## PROMPT A
According to the forum thread on iguana supplements, how old is the iguana named Colin?
## PROMPT B
Extend the forum thread on iguana supplements by writing the next post, picking up from where the thread stops.

# Iguana supliments



## steviepab (Jan 24, 2007)

Does anyone here use supliments for there iggys?? 
Have just baught some T-Rex Iguana dust Faunology :: Pet Food :: Diet Supplements :: T Rex Food Supplements :: T Rex Sandfire Iguana Dust MAINTENANCE 50g from my local market. Is this good for him? 
Also what other supliments are good for him. Even tho he eats a lot and deficates up to twice a day he is still a little on the skinny side for my liking. What is good for building him up? Have tried advocado but he doesn't like it.


----------



## robje29 (Mar 10, 2007)

Let me know what you feed your iguana on, complete list, I have kept 2 iguanas for 9 years, also have a look at this site, some very good info on there, Melissa Kaplan's Herp and Green Iguana Information Collection


----------



## steviepab (Jan 24, 2007)

robje29 said:


> Let me know what you feed your iguana on, complete list, I have kept 2 iguanas for 9 years, also have a look at this site, some very good info on there, Melissa Kaplan's Herp and Green Iguana Information Collection


 
Have read all that. Have read a lot of stuff that keeps contridicting each other. That is why i find it best to ask real owners. Even came across a site that told me to give him dog food. Yeah right and kill him.

His main greens have been 
watercress
asparagus
collard greens
carrot tops
But he likes watercress and carrot tops the most.

Vegies have been
Snap peas
Green beans
butternut squash
sweet potato
sweed
parsnip
Bell peppers
Carrots

Fruit has been
Bannana
Apple
Pear
Kewi
Mango
Grapes
Mellon

Also have given treat of wholemeal bread. once or twice.

I mix what i give him but i tend to give him more of what he likes with a twist every now and again. 7''x3"x2" oval bowl filled but the differant types are seperaited. Tried mixing it up so he has more of a variety. He tends to eat the bell peppers, fruit, and carrot tops up but leaves others. He also likes carrots but i don/t like to give it him that much. Any tips on what he will go for more. Once the summer comes in i can get him more like alfalfa and dandilion leaves. Have been over this many times now but it is good to get as many opinions as possable. Its amaizing how much homework you do and you still need to learn more.


----------



## steviepab (Jan 24, 2007)

Is he a little skinny or am i imagining things. He is only about 8 months ish.


----------



## titch (Aug 9, 2006)

He's so cute! But wait till he get's this big!




























His name is colin and is 6ft in lenght,soft as poo and 10 year's old!
Hope you like him!


----------



## steviepab (Jan 24, 2007)

## DATA LINES

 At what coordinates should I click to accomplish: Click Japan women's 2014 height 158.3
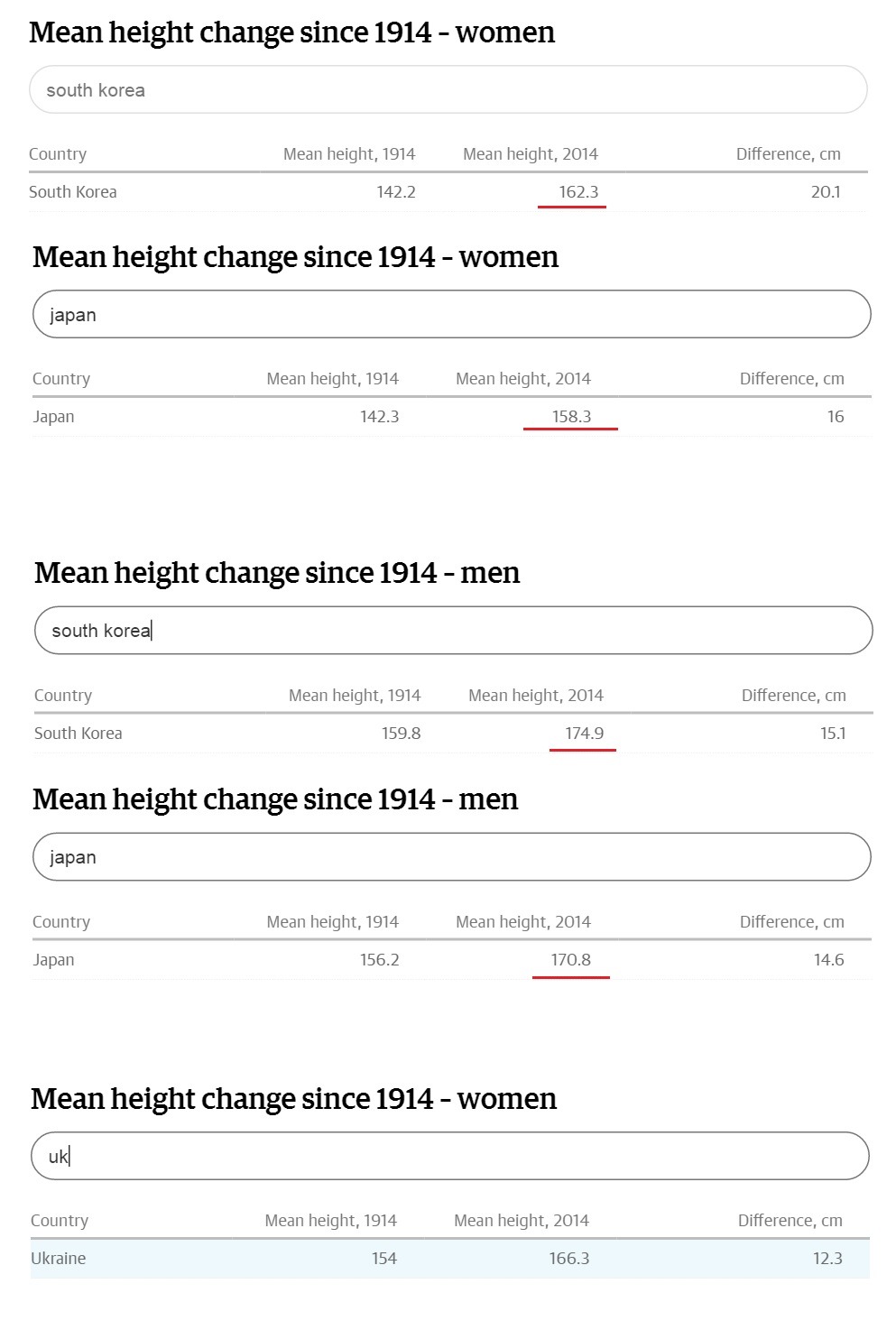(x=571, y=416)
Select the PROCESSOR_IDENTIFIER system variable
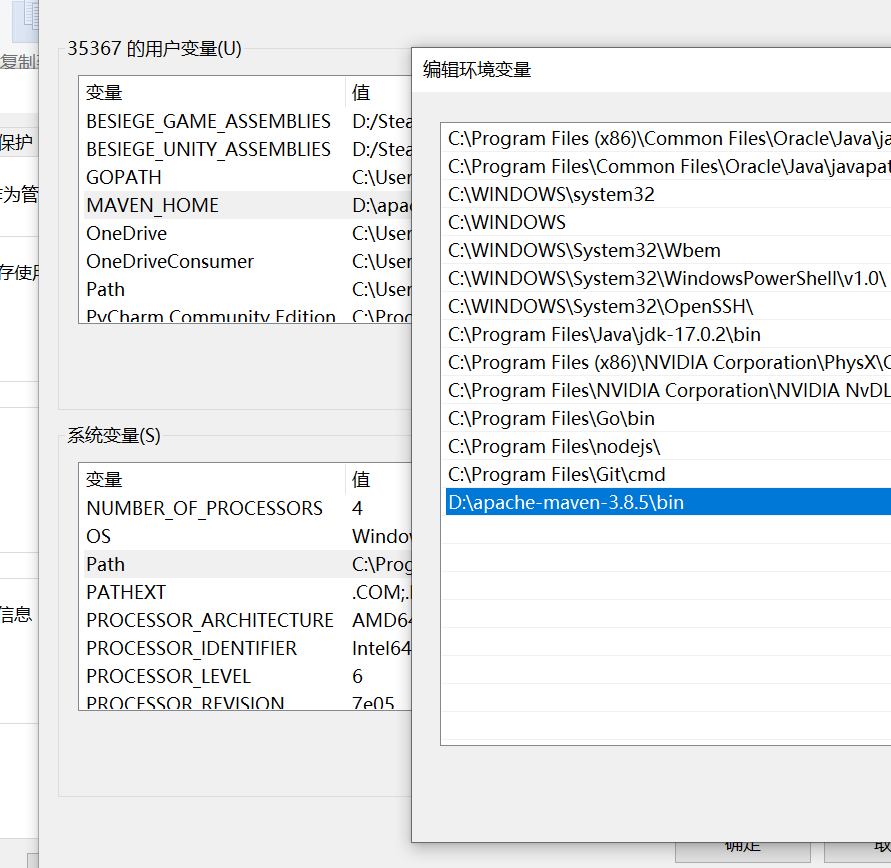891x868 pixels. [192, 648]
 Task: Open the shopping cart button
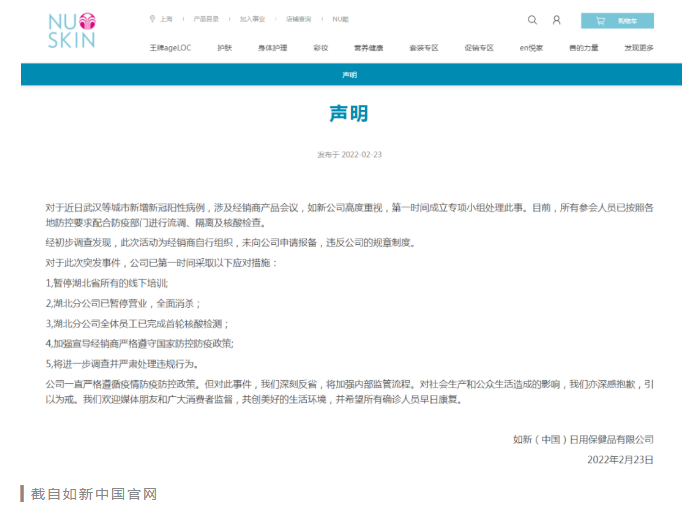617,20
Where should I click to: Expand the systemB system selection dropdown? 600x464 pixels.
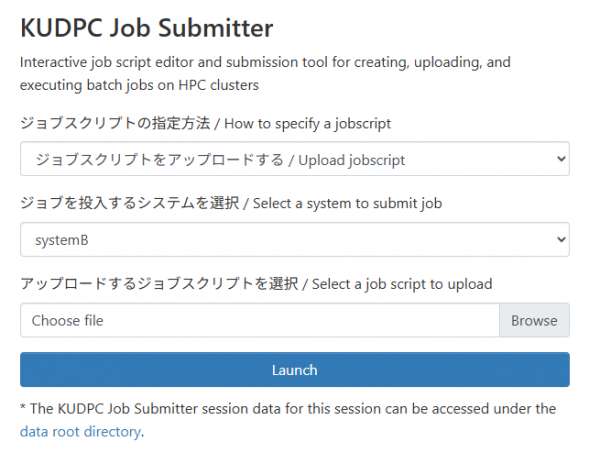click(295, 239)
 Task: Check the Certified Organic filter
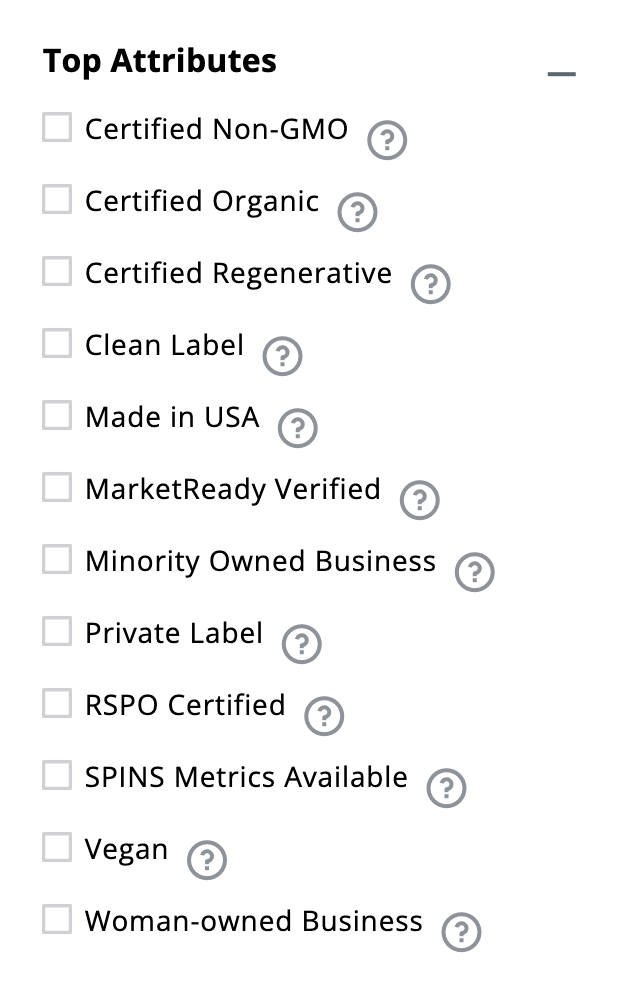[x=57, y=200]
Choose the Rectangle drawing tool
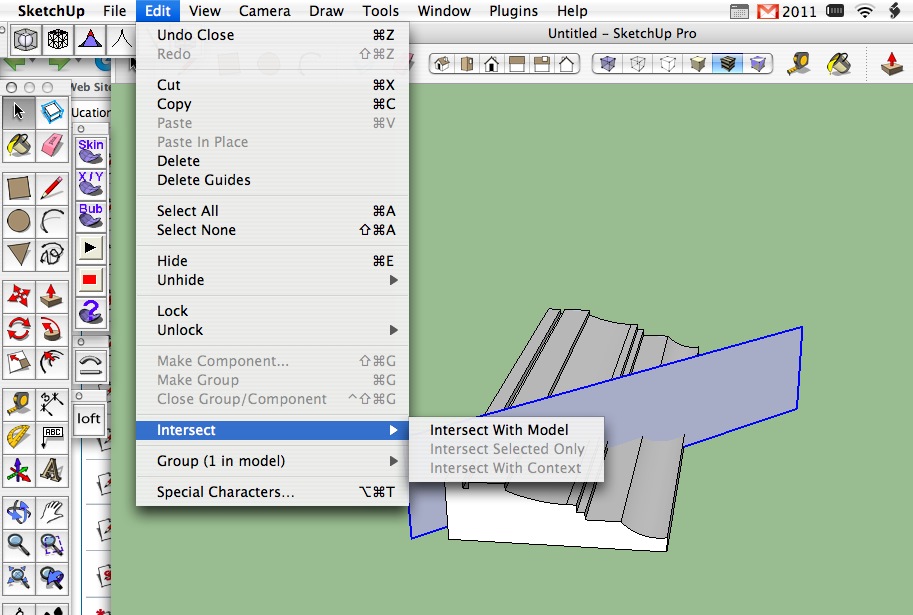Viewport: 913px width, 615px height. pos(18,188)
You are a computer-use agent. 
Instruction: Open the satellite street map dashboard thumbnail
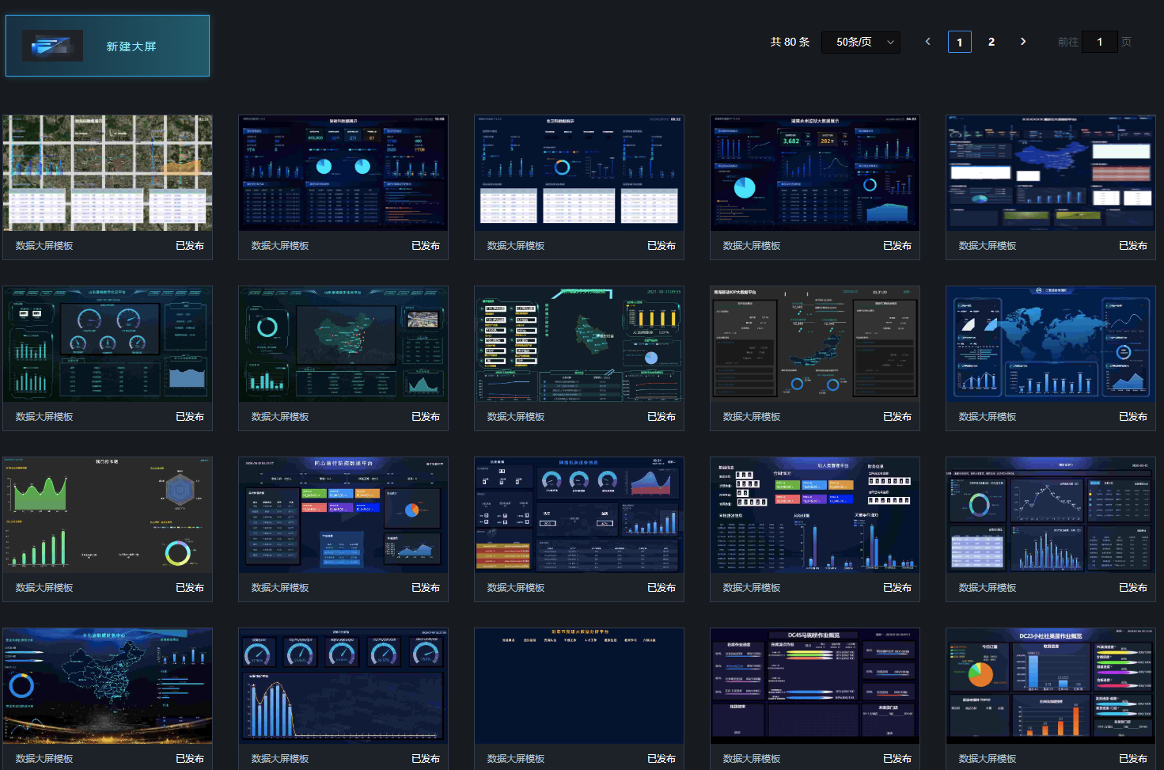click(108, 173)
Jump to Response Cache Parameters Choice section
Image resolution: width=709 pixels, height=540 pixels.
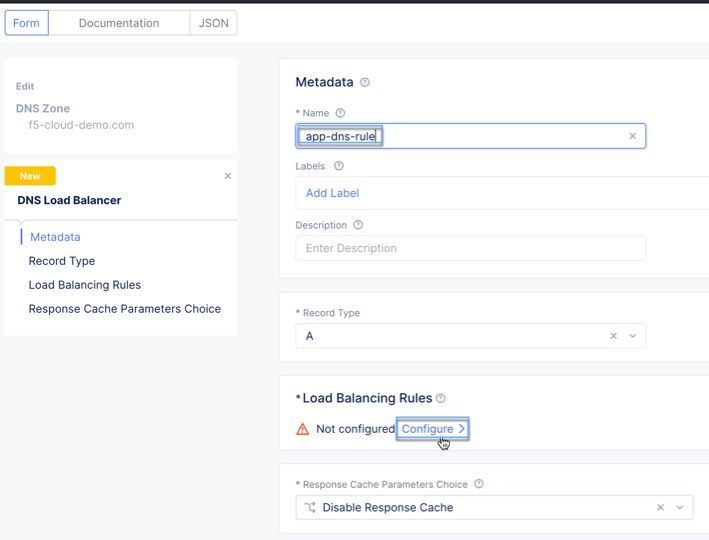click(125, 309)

## FINAL RESULT A
Colin is 10 years old.

## FINAL RESULT B
he's cute. Cant wait till fergi gets les fragile. Can't let him loose in some rooms as he can hide everywhere. Had to make iguana proof towel raps lol.


----------



## titch (Aug 9, 2006)

Thank's hun! He is as soft as muck, you can pick him up and he love's to get in the shower but once he's in you can't get him out!
I haven't plucked up the courage to take him for a walk on a harness yet!
It won't take fergie long to get to that size and good choice on his name!:no1:


----------



## steviepab (Jan 24, 2007)

titch said:


> Thank's hun! He is as soft as muck, you can pick him up and he love's to get in the shower but once he's in you can't get him out!
> I haven't plucked up the courage to take him for a walk on a harness yet!
> It won't take fergie long to get to that size and good choice on his name!:no1:


Am going out in a minute to get a harness for him so i can get him used to it. That way i can take him out sat on me to get used to the outside. when he gets older he can walk himself. thats my plan anyway. 

Best name i could come up with with the 20 years in mind.


----------



## titch (Aug 9, 2006)

Good on ya mate! You will have to post some piccie's of him with it on!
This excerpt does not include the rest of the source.